DevOps & Product Teams - Win or Fail?
Falling in Love with DevOps
To be honest, DevOps for me wasn’t love at first sight. My first encounter with it was in 2012 in an infrastructure team. Engineers in these teams work on building services such as authentication and image metadata storage which are used by product teams. We decided to stop outsourcing the operation of our services and start going on call ourselves. It seemed like overkill: Prezi.com was a hip new startup; we weren’t struggling with the age-old enterprise problems of silos slowing down communication between developers and operation folks. With a newborn baby daughter, my biggest problem was trying to get enough sleep at night and the newly created on-call rotation was unlikely to help with that. What we hoped it would improve was availability.
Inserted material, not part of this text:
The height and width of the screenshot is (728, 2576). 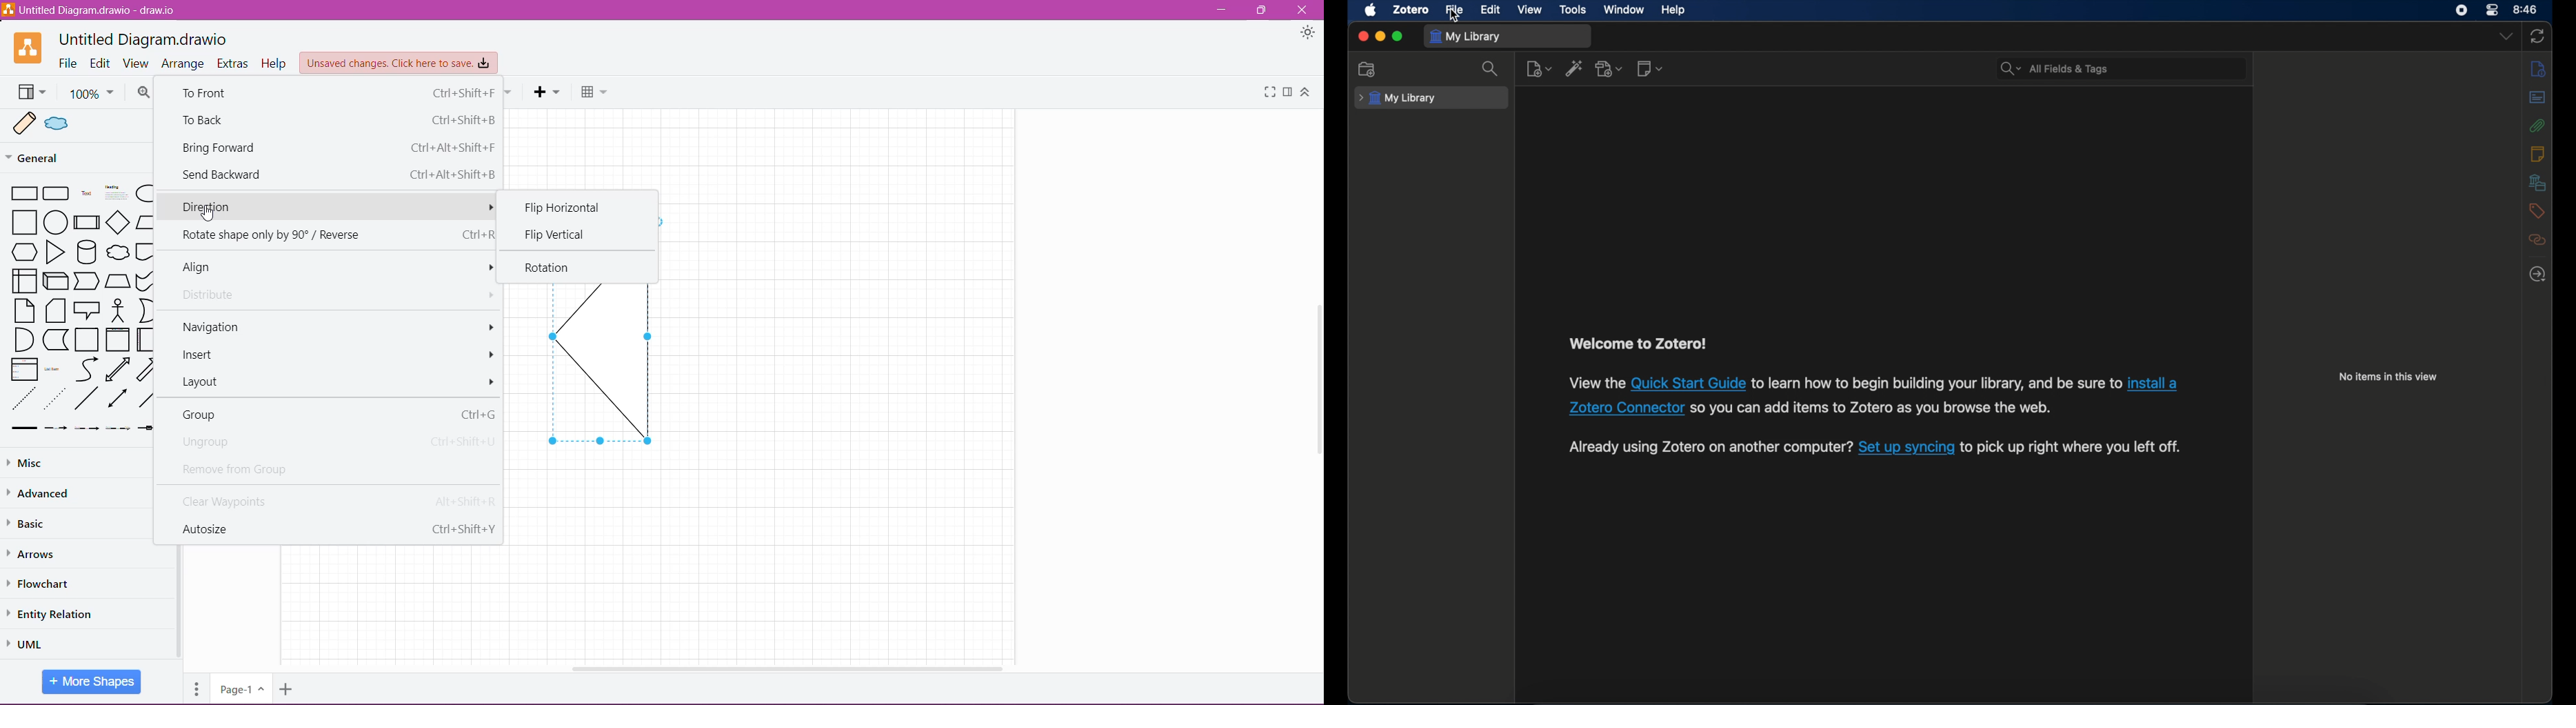 I want to click on Fullscreen, so click(x=1270, y=92).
Availability is a tricky thing to measure. In the fall of 2012, Prezi gave up on outsourced operations in an effort to stall our growing Mean Time To Recovery (MTTR) as our user base exploded. MTTR is the average time it takes to repair an outage, for us around 40 minutes at the time. This may not seem like a big deal, but for someone presenting their thesis, startup pitch or lecture, not being able to present could result in a catastrophe. The other widely used availability metric is Mean Time Between Failure (MTBF), which is the average amount of time the system can operate between outages. For us this was around four days.These very similar four-letter acronyms lead to very different engineering cultures. MTBF is maximised when few people make changes to the system in a highly controlled manner, carefully following well-proven processes. Ideal for companies working on pacemakers or brake systems in cargo trains.
MTTR on the other hand creates the perfect incentive for DevOps: the fastest way to find the cause of an outage and fix it is to bring together the engineers who wrote the component with those who operate it. Going one step further, Prezi put the software engineers writing the code on call. Why? In most cases, backend outages were caused by bugs or performance issues introduced during recent changes to services. Who would be better qualified to fix them than the people who introduced those changes in the first place?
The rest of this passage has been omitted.